| What to do |
Starting at the line that contains "The image size", copy every line to the end of the material below exactly, and omit the pictures.

| Provided material |
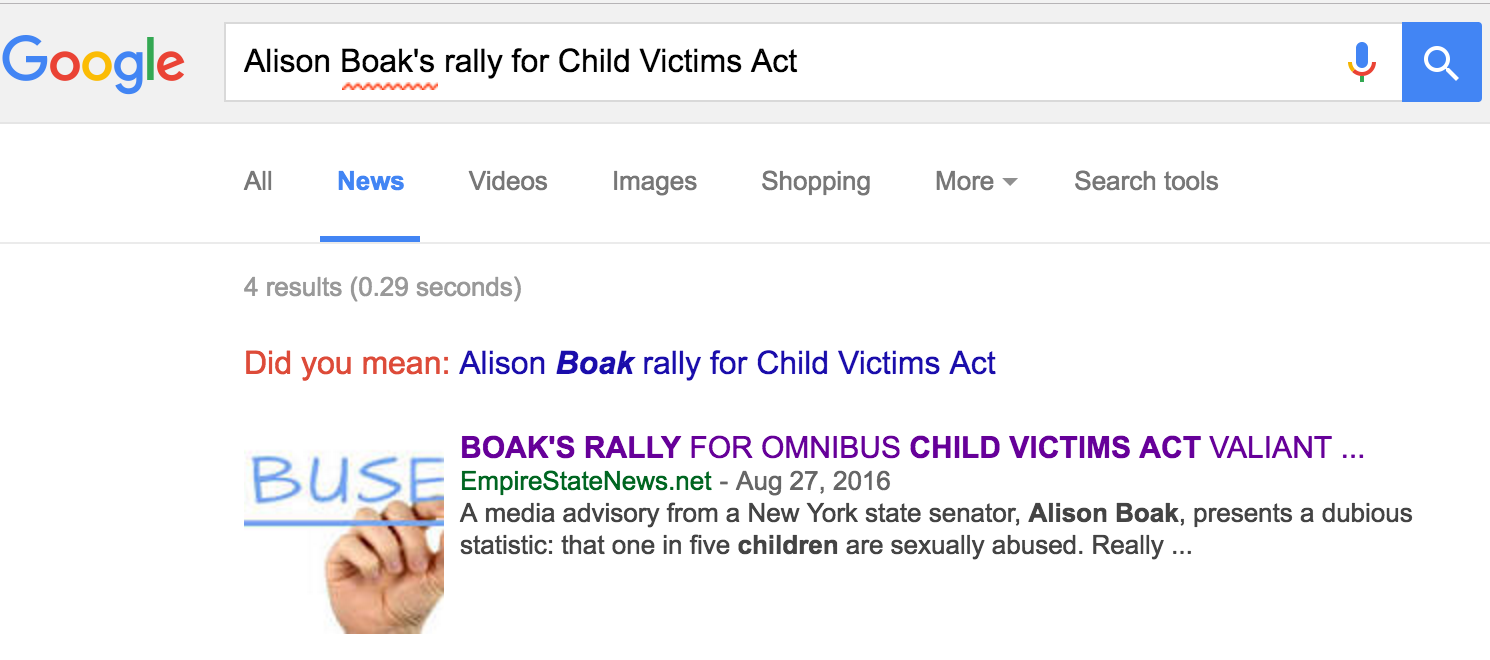This screenshot has height=660, width=1490.
Task: Open the 'BOAK'S RALLY FOR OMNIBUS' headline
Action: [911, 447]
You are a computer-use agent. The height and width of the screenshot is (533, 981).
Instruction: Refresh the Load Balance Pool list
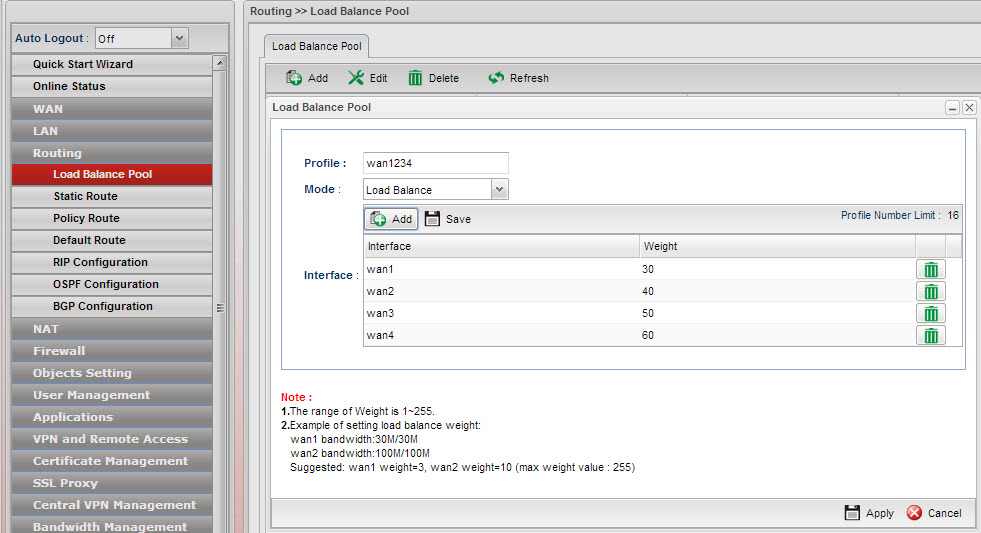click(x=518, y=78)
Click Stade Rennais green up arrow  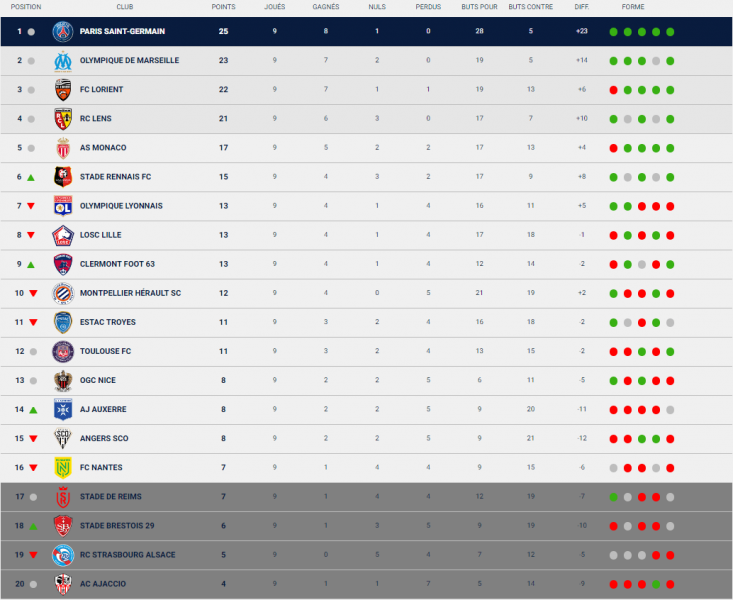pyautogui.click(x=31, y=177)
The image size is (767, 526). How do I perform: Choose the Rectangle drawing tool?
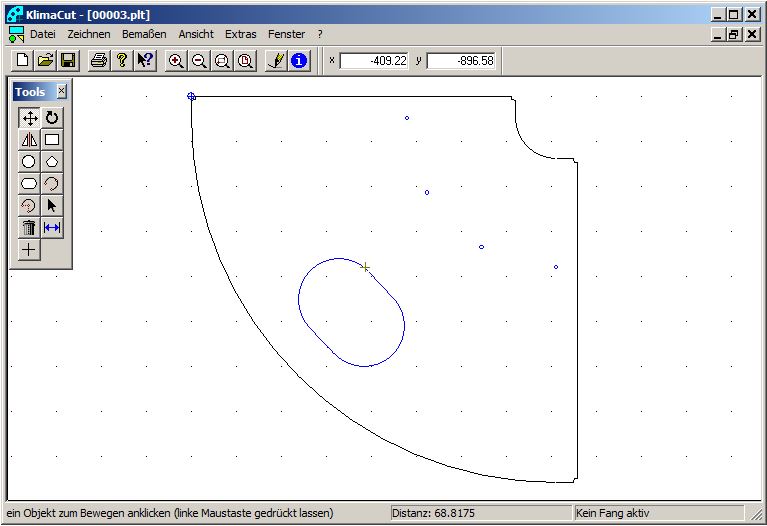coord(52,140)
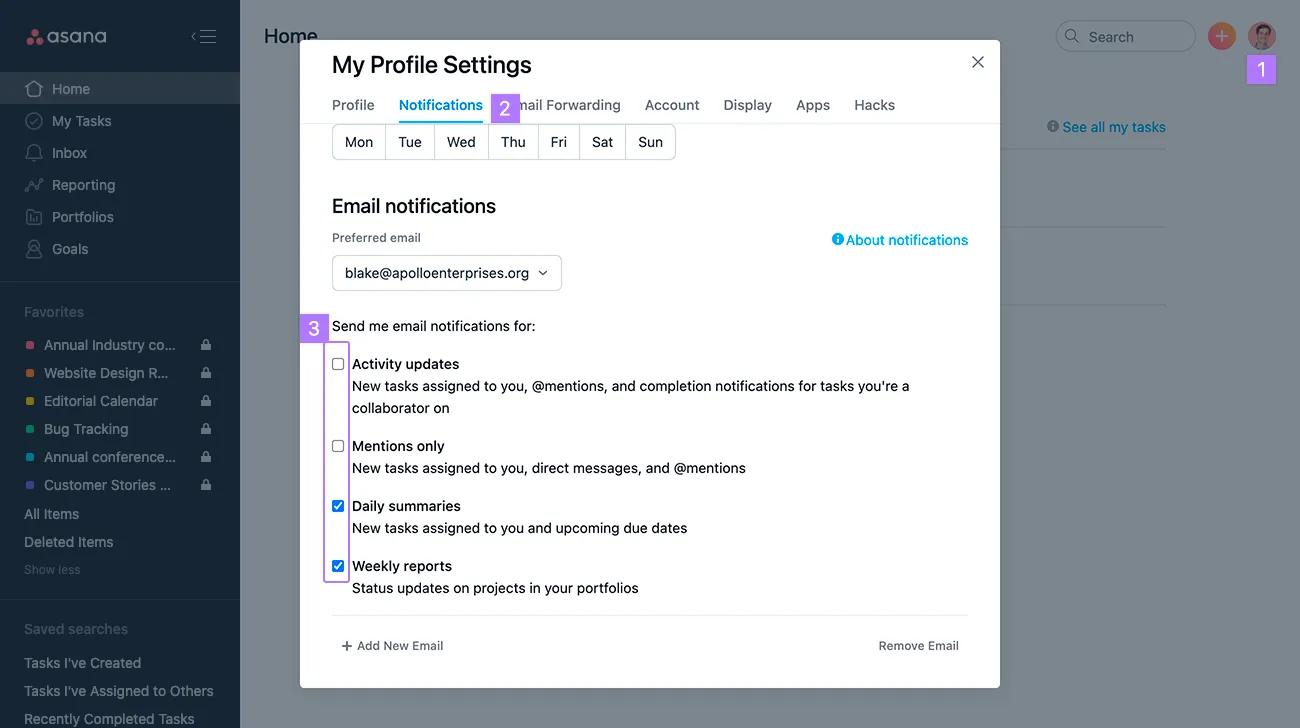Uncheck Daily summaries checkbox
1300x728 pixels.
(338, 506)
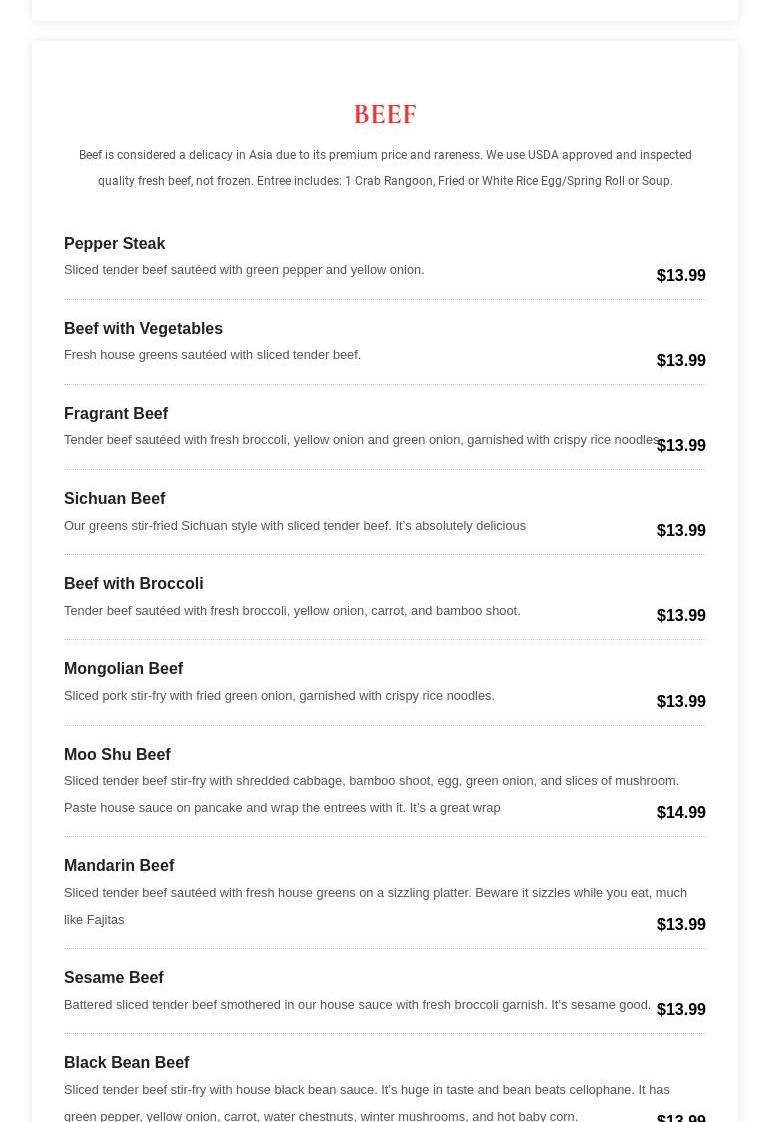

| Completed exercise |
The image size is (767, 526). How do I perform: Choose the Rectangle drawing tool?
coord(52,140)
Uncheck Daily summaries checkbox
1300x728 pixels.
(338, 506)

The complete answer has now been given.